Mato Grosso, 19 de outubro de 2019

Após morte de garimpeiro, cerca de 3 mil vão às ruas e ameaçam atear fogo – Vídeo

João Maria é o nome do garimpeiro que foi morto em confronto com as Forças de Segurança durante a  2ª fase da Operação Trype 2, deflagrada na manhã desta segunda (7) no garimpo ilegal em Aripuanã (a 948 km de Cuiabá). Testemunhas relataram que ele estava com uma arma na mão e saiu correndo quando os policiais chegaram para não ser pego, mas deu de “cara” com policiais militares do Bope e disparou contra eles.

João Maria levou dois tiros no tórax e não resistiu aos ferimentos e morreu. Familiares dele chegaram na madrugada desta terça (8) para fazer o reconhecimento do corpo e a liberação para o sepultamento. Não aceitaram passar mais informações para a imprensa.

Por conta da desintrusão do garimpo, pelo menos três mil pessoas foram às ruas da cidade em protesto. O comércio está fechado e os manifestantes pararam em frente ao Fórum.

O representante o sindicato dos garimpeiros (SINDMINÉRIO) Antônio Vieira da Silva falou com a reportagem do . Ele explicou que a situação é delicada. As informações são desencontradas. “O que estamos reclamando é da violência policial. Quem estava lá não pode nem retirar os pertences. Agora estamos protestando pedindo para que tomem uma providência”, cobra.

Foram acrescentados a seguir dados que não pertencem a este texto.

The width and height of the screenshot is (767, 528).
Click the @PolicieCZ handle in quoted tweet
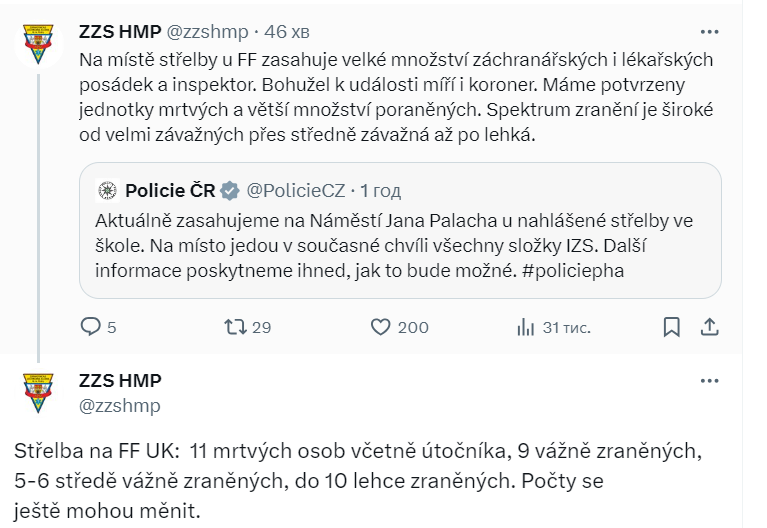click(x=296, y=190)
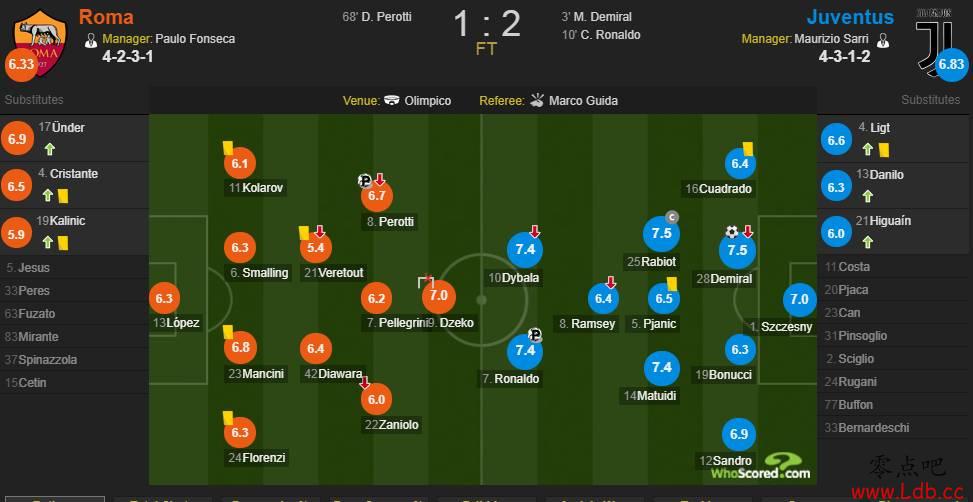The height and width of the screenshot is (502, 973).
Task: Click the Roma team name link
Action: tap(106, 17)
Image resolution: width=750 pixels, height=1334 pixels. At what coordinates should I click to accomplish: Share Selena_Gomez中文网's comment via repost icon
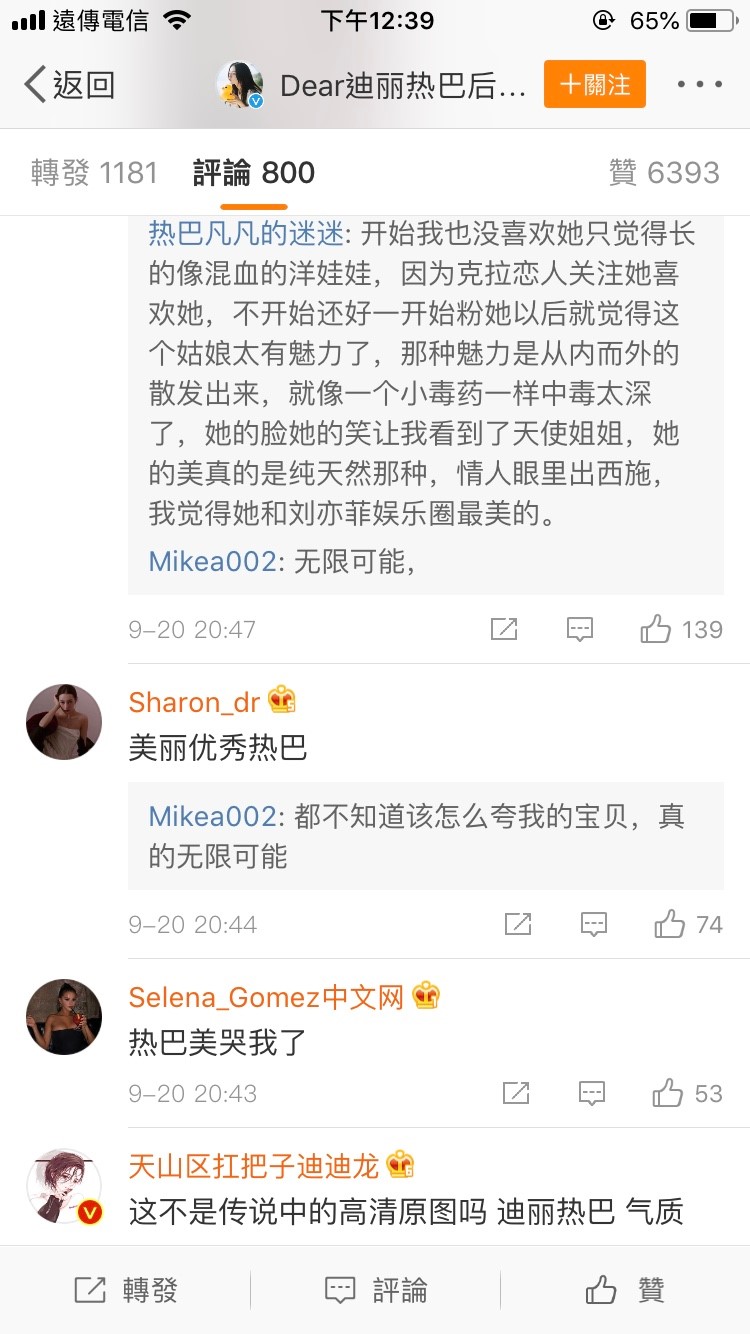coord(516,1093)
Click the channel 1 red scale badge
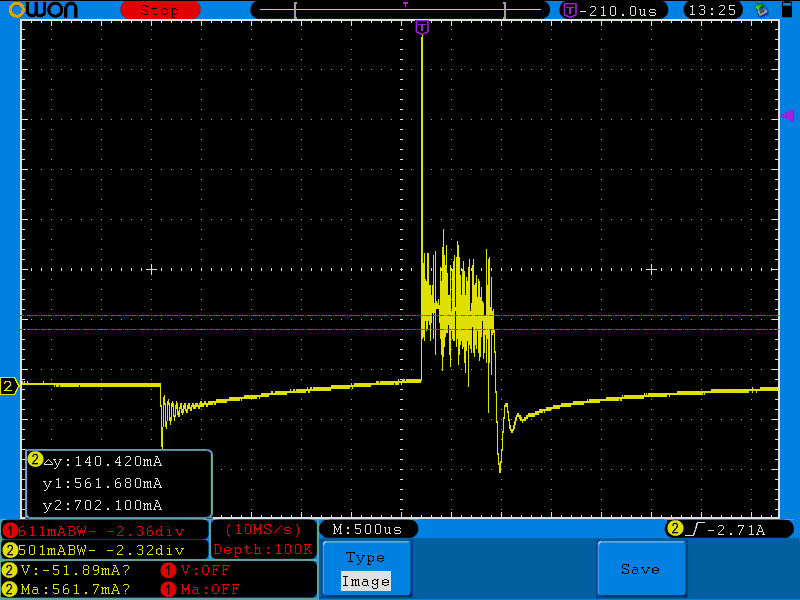Image resolution: width=800 pixels, height=600 pixels. [x=10, y=530]
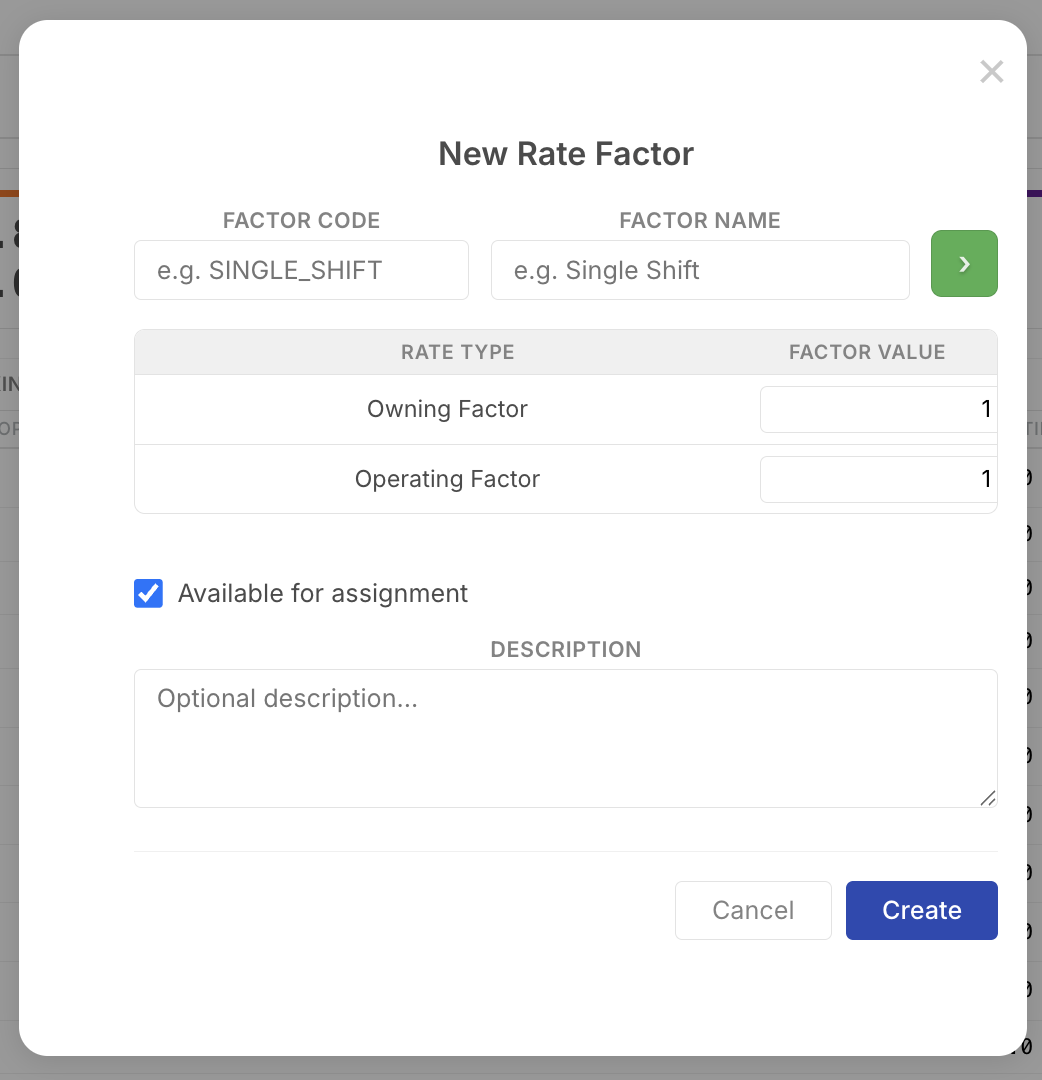1042x1080 pixels.
Task: Enable text entry in the Factor Code field
Action: pyautogui.click(x=301, y=270)
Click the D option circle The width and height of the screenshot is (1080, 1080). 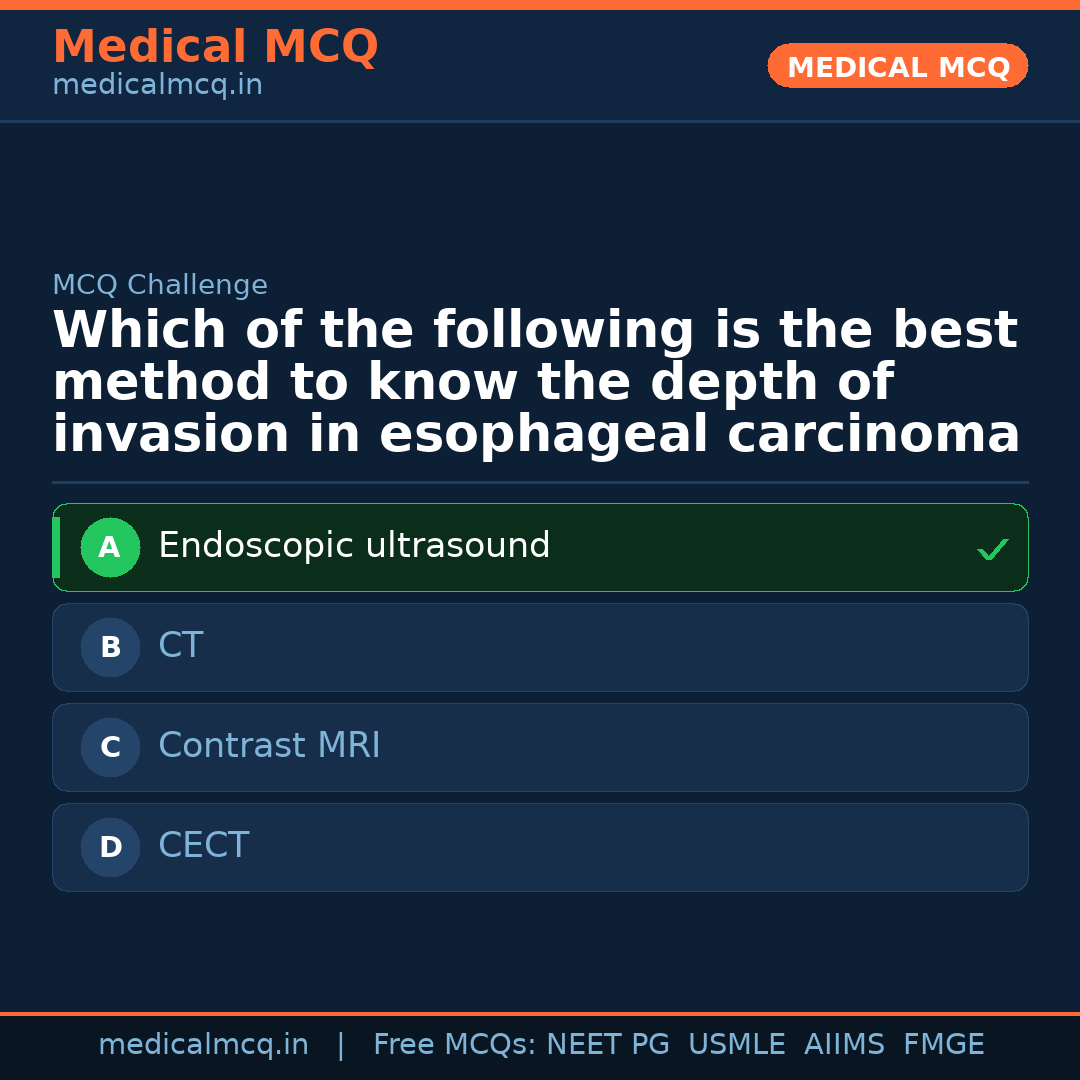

Fontes do  que estão em Aripuanã relataram que, após confirmação da morte do garimpeiro, o clima é tenso. “Eles estão protestando e ameaçando colocar fogo na Câmara Municipal e na mineradora Nexa, nos alojamentos da empresa. Está tenso o clima, agora dentro da cidade. Isso aqui ainda vai durar bastante dias”, disse.

Fonte: Rd News

O garimpo ilegal esta em funcionamento desde outubro de 2018 e atualmente estima-se uma população flutuante entre mil a 1,5 mil pessoas.